How would you address these Follow-Up Questions?
1) How do you handle data that changes rapidly?
Monitor frequently updated fields and run incremental retraining. For each incremental batch, gather ground truth labels, update features like last update timestamp, and retrain or fine-tune the model. Apply automated checks (e.g., bounce tests) to high-value records first.
2) Why focus on email and company accuracy?
Email and company name are business-critical fields for marketing, sales, and engagement. Invalid emails cause bounces and penalties with mailing services. Incorrect company associations waste resources and lead to lost opportunities.
3) What if you want a separate score for phone numbers?
Repeat the same approach. Define a ground truth for phone correctness. Retrain a similar logistic regression or more advanced model using phone-specific labels. Combine scores or produce multiple accuracy scores (e.g., EmailAccuracyScore and PhoneAccuracyScore).
4) How do you choose between logistic regression and more complex algorithms?
Compare performance metrics (e.g., area under ROC curve) for multiple approaches such as random forest, gradient boosting, or neural networks. Logistic regression is simple and transparent, making it easier to explain. If a complex model demonstrates significantly higher accuracy, weigh that benefit against interpretability, training cost, and data scale.

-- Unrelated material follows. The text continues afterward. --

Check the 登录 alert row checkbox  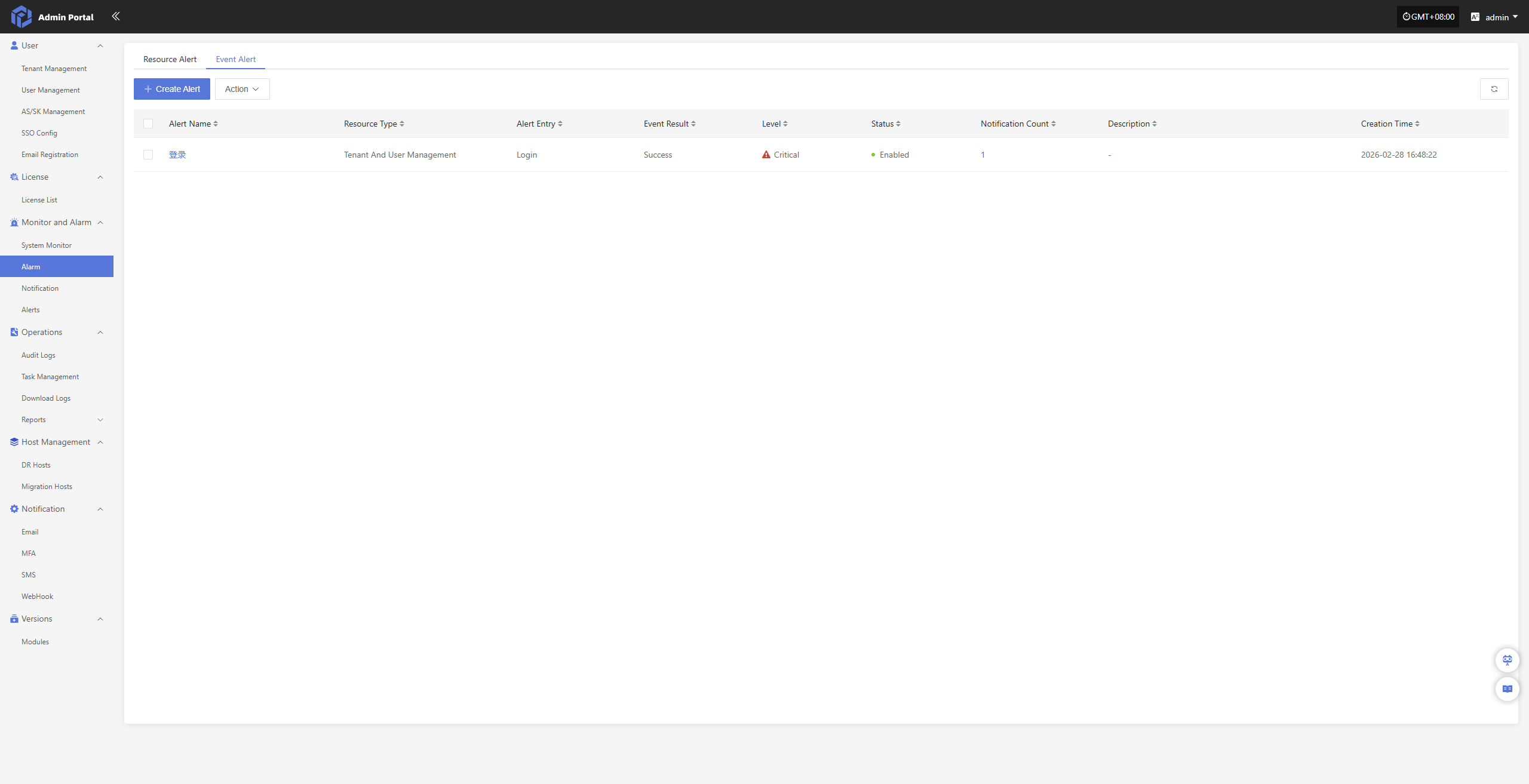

5) How do you address label imbalance if most records are good?
Use stratified sampling to preserve class proportions in training data. If good vs bad is highly imbalanced, apply techniques like oversampling bad records or undersampling good records. Experiment with class-weight parameters in the model training function. Evaluate performance carefully on a balanced validation set.
6) How do you keep your data pipeline efficient?

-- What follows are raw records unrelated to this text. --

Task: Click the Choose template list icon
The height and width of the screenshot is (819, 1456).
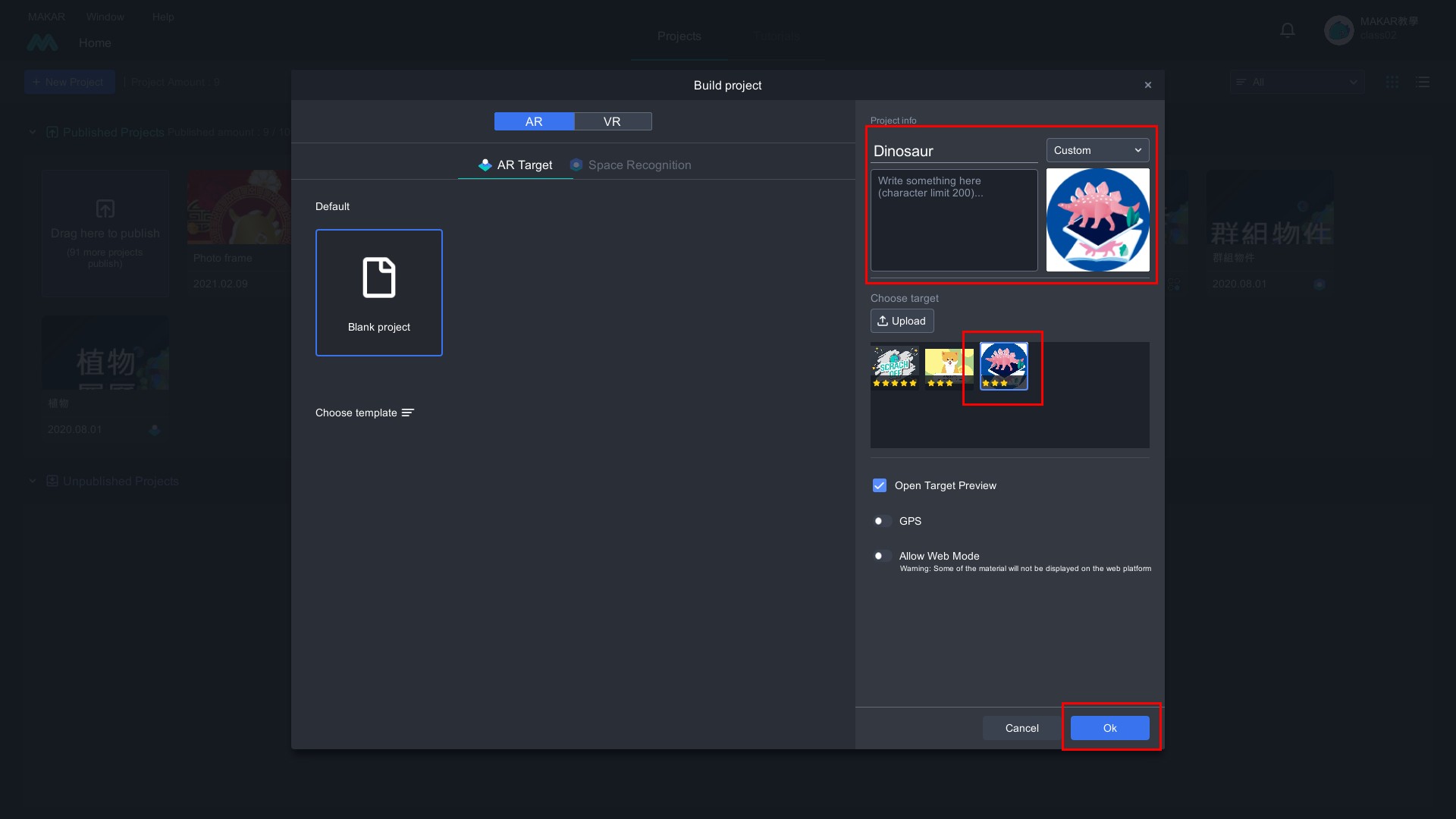Action: coord(408,413)

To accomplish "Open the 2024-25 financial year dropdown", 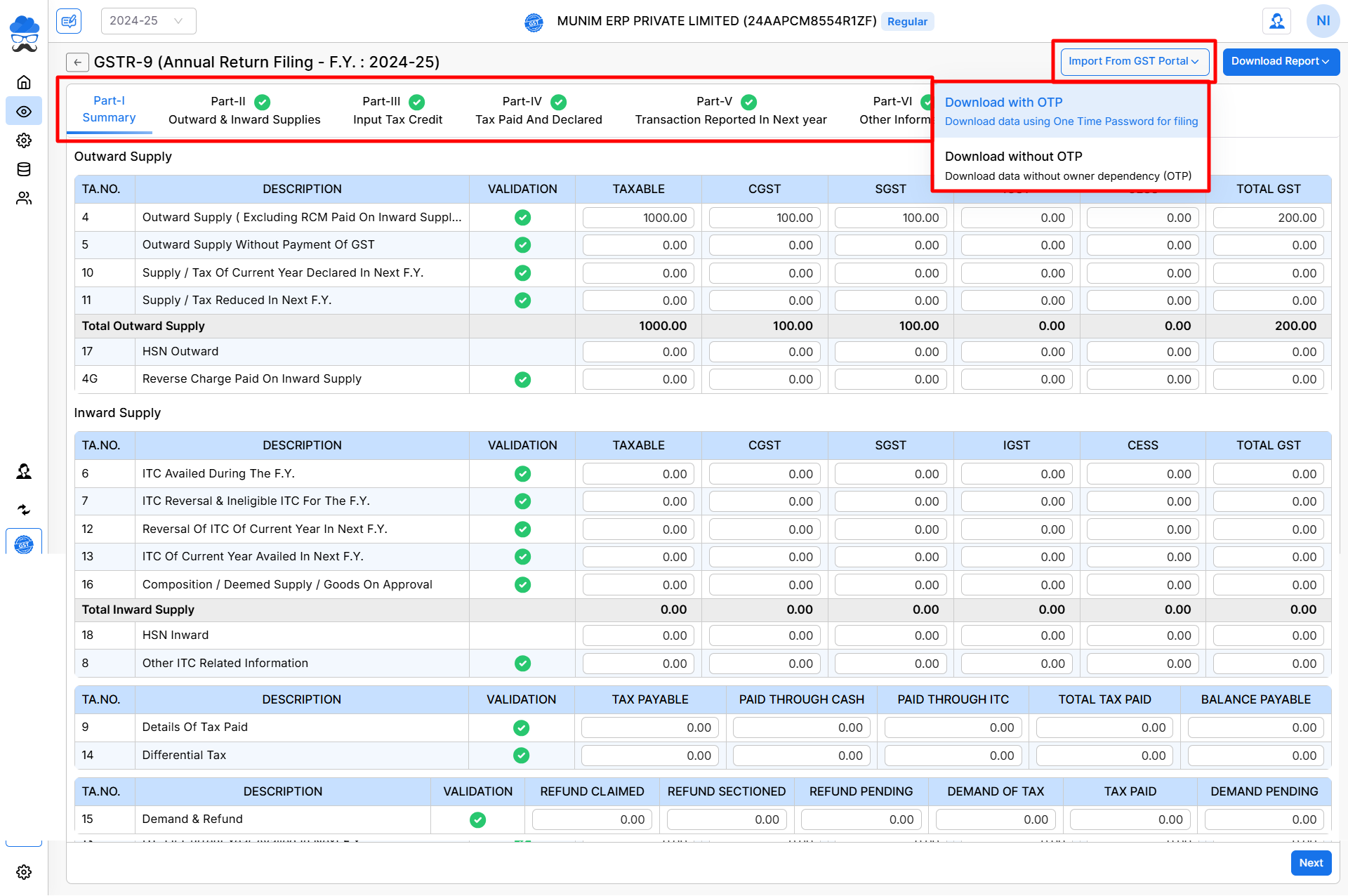I will [x=148, y=21].
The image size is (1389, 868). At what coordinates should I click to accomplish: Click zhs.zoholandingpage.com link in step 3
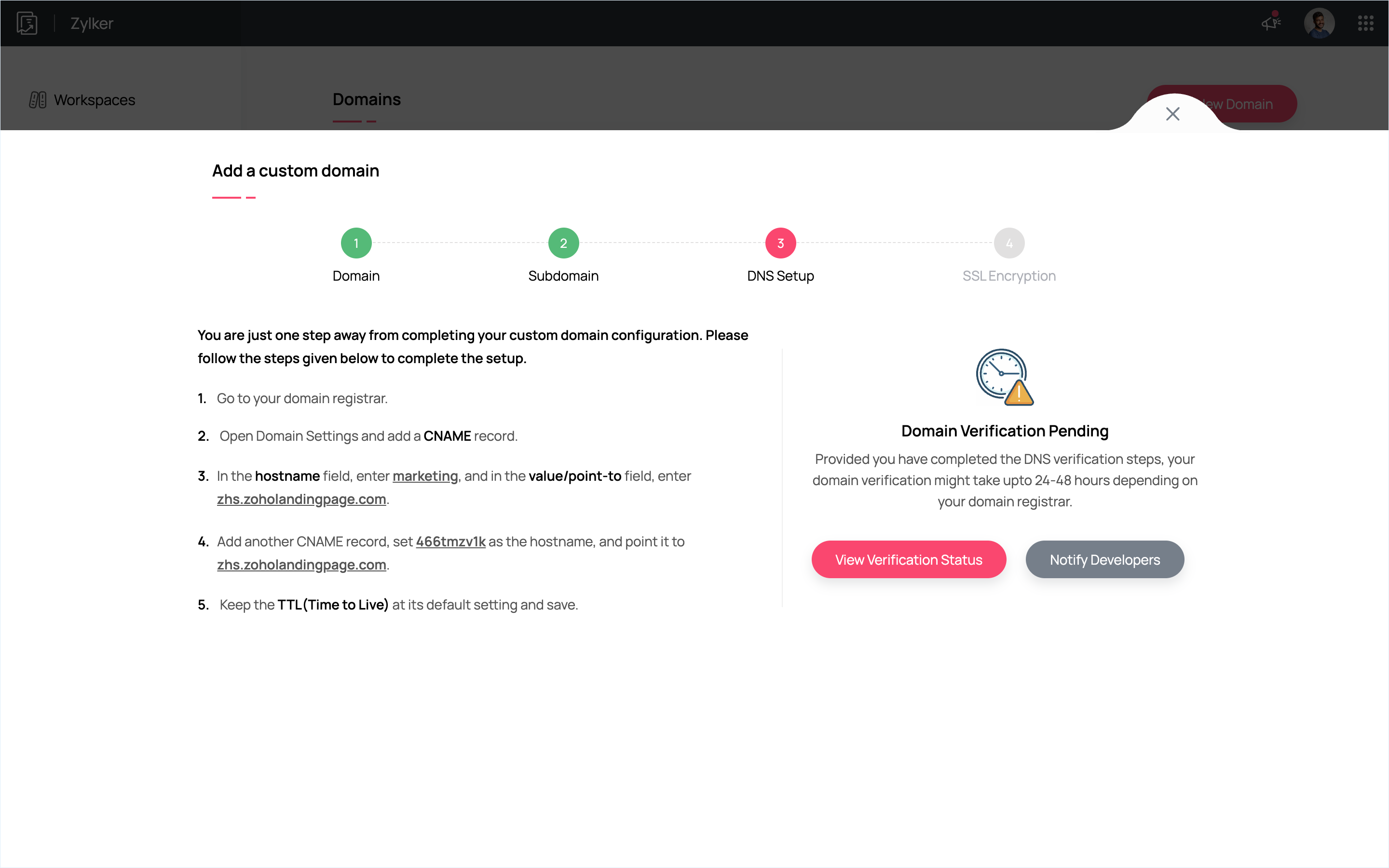click(301, 499)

Automate data ingestion, cleaning, feature engineering, and model scoring. Cache intermediate outputs to reduce repetitive computations. Use distributed computing frameworks if the dataset is large. Log data changes to trigger partial scoring rather than recomputing everything.
7) What if human verification becomes too expensive?
Prioritize high-risk or high-impact subsets for manual checks. Reduce labeling frequency for stable data. Explore more advanced machine learning approaches. Integrate feedback loops from email bounce logs or user responses to refine labels. Focus on ROI: manual checks might be justified for certain high-value segments.
8) Why set a minimum score at 70?
Poor-quality or outdated records are removed before scoring, so even the lowest-scoring records still meet a minimal quality threshold. This scoring strategy is a product decision. If new requirements arise, shift the baseline to different minimum values (like 50) or allow negative scores.
9) How do you ensure generalization to new data?
Include diverse samples during model training. If your user base expands internationally, incorporate those countries in training data. Periodically retrain using new contact profiles, watch for drift (e.g., changing email patterns), and confirm the model’s assumptions still hold.
10) What improvements would you consider in the future?
Incorporate more features (e.g., role-based emails, auto-detected seniority). Assign different weights to fresh vs older data. Build ensemble models that average multiple algorithms’ outputs. Segment the model by industries or regions if you observe different data patterns.